## Source records
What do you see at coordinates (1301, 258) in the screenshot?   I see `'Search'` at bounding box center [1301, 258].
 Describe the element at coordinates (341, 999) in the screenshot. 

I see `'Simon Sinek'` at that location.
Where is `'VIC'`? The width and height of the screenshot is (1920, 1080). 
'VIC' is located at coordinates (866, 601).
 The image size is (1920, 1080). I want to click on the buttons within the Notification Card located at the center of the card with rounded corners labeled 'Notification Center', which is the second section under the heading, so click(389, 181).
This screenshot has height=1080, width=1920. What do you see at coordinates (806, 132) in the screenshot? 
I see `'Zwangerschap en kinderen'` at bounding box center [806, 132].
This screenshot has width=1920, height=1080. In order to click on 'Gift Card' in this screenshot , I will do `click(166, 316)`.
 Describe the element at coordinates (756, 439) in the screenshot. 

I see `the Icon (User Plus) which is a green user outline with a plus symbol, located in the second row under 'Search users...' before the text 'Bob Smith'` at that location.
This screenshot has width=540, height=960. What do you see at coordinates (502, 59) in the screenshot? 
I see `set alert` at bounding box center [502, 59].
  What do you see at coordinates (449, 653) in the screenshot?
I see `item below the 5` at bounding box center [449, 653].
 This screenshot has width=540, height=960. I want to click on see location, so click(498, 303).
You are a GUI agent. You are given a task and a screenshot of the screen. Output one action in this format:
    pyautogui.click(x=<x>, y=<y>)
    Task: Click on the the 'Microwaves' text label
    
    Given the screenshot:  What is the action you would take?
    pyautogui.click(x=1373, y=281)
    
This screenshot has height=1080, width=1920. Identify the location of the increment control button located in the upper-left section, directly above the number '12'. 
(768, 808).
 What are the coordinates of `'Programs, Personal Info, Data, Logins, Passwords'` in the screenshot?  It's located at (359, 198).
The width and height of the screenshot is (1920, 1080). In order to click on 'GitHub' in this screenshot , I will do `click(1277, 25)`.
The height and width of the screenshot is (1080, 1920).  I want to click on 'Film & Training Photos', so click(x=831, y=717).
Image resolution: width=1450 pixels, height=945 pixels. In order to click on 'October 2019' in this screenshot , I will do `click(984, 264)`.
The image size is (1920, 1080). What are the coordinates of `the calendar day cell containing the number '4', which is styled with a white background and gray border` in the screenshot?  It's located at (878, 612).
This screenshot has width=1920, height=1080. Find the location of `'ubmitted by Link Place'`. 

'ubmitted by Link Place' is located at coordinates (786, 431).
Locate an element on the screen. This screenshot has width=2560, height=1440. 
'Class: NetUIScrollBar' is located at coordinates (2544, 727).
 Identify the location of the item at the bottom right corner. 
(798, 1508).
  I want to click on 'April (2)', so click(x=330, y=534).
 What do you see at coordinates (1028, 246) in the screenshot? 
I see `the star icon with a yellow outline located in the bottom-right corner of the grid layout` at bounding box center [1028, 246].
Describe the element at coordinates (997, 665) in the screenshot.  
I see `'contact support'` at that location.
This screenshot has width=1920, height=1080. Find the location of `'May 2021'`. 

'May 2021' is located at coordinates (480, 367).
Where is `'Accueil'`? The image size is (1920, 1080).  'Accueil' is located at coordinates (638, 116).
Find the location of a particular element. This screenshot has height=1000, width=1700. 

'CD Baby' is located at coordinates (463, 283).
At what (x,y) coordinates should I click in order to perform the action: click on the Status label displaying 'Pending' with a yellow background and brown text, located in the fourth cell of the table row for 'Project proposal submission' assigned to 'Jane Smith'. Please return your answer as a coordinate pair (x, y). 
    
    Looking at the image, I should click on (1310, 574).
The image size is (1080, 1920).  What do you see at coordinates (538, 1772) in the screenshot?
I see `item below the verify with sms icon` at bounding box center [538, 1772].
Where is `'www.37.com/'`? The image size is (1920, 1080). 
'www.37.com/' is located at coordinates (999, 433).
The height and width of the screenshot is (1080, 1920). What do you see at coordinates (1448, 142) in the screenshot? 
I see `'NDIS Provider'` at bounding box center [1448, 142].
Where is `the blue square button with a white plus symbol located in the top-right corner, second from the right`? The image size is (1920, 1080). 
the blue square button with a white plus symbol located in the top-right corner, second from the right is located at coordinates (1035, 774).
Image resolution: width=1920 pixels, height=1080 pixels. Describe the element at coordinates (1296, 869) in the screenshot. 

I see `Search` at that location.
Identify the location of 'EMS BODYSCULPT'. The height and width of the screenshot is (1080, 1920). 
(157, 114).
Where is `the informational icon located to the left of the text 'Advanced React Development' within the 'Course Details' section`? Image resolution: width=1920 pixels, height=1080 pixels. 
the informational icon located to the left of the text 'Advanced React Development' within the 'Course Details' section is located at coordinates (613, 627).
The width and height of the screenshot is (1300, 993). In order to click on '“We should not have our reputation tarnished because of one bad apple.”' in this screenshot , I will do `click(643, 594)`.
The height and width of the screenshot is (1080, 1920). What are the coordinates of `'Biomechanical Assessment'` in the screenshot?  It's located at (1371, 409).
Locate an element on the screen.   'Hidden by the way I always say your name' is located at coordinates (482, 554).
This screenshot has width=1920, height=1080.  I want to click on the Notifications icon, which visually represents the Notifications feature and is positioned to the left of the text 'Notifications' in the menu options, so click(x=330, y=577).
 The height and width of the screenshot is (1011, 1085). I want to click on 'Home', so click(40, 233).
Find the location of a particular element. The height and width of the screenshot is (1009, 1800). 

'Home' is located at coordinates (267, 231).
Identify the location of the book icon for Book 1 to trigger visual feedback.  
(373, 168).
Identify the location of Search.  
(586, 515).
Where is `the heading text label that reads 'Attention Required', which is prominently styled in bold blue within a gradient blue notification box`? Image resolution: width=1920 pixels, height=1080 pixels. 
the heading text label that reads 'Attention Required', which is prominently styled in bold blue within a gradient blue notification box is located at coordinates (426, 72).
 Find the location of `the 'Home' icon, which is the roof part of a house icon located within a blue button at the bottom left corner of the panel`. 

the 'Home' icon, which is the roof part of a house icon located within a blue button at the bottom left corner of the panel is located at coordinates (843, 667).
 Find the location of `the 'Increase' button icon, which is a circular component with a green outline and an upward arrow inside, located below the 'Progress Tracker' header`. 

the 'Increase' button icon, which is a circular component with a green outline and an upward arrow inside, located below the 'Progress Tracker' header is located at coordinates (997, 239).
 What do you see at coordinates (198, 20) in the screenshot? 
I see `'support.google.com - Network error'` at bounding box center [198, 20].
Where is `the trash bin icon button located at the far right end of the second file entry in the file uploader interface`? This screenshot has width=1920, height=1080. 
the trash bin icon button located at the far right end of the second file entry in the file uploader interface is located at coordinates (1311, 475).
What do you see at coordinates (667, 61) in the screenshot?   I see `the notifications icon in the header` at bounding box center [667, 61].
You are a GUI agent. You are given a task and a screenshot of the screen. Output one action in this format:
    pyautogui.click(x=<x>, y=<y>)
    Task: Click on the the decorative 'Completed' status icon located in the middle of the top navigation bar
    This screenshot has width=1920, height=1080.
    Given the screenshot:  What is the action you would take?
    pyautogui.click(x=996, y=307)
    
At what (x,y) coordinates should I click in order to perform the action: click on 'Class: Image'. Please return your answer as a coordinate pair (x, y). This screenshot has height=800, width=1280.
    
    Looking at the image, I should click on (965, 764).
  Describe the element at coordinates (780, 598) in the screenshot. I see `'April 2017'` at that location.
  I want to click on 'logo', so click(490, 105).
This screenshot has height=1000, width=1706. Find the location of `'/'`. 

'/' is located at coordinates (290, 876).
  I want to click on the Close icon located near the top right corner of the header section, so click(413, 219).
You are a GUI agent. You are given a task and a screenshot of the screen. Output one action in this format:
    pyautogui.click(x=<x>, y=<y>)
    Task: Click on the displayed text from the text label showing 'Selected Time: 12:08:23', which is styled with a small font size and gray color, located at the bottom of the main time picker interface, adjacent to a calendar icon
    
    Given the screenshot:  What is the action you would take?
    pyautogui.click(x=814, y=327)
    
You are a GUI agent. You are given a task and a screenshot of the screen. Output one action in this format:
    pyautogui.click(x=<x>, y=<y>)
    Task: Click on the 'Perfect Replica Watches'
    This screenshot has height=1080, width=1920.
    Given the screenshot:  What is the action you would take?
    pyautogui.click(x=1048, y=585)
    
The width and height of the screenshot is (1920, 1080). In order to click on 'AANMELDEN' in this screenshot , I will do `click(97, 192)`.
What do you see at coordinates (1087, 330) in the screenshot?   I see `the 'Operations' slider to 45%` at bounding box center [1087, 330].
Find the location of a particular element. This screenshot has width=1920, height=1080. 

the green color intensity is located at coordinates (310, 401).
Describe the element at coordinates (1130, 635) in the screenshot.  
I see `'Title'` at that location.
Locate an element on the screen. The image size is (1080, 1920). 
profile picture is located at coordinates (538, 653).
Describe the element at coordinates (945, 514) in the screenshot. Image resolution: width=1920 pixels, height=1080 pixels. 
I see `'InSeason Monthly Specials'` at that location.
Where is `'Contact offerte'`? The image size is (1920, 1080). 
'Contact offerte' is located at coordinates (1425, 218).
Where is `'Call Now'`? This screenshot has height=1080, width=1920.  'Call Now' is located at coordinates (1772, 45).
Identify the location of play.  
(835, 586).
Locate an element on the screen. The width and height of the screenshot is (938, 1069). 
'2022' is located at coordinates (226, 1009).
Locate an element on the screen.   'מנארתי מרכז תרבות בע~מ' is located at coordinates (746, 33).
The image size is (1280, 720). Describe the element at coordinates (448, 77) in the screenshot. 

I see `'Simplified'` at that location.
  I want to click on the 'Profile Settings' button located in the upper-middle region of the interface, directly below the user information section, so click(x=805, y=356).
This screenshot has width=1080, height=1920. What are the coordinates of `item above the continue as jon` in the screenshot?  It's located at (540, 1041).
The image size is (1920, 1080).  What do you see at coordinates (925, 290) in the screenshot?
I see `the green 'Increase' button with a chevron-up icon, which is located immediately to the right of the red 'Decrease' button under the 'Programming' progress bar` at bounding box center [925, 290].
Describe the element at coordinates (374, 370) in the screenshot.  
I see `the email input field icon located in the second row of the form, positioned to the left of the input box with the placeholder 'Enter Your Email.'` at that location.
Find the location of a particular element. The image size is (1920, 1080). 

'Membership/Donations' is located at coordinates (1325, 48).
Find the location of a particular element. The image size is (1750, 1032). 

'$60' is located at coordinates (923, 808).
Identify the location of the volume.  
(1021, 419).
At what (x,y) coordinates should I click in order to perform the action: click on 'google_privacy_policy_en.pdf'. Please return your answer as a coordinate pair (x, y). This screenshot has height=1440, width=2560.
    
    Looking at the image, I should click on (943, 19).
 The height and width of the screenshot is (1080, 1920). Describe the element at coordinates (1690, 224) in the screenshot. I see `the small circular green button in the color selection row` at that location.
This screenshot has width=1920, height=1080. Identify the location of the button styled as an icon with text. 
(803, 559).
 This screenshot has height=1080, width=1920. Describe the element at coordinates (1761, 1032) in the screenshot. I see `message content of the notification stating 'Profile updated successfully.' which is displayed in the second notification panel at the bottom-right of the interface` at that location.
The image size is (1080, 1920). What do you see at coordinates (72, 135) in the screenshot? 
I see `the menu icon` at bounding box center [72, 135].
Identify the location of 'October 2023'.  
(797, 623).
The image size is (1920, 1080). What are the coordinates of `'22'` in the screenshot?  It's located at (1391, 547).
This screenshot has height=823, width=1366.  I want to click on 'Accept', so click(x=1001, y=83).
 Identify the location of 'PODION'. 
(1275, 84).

## The request
Rewrite the records starting with the line that contains "Describe the element at coordinates (374, 370)" and going on through the line that contains "(1021, 419).", with "volume" changed to "sound level" and everything else left as it stands.

## Expected output
Describe the element at coordinates (374, 370) in the screenshot.  
I see `the email input field icon located in the second row of the form, positioned to the left of the input box with the placeholder 'Enter Your Email.'` at that location.
Find the location of a particular element. The image size is (1920, 1080). 

'Membership/Donations' is located at coordinates (1325, 48).
Find the location of a particular element. The image size is (1750, 1032). 

'$60' is located at coordinates (923, 808).
Identify the location of the sound level.  
(1021, 419).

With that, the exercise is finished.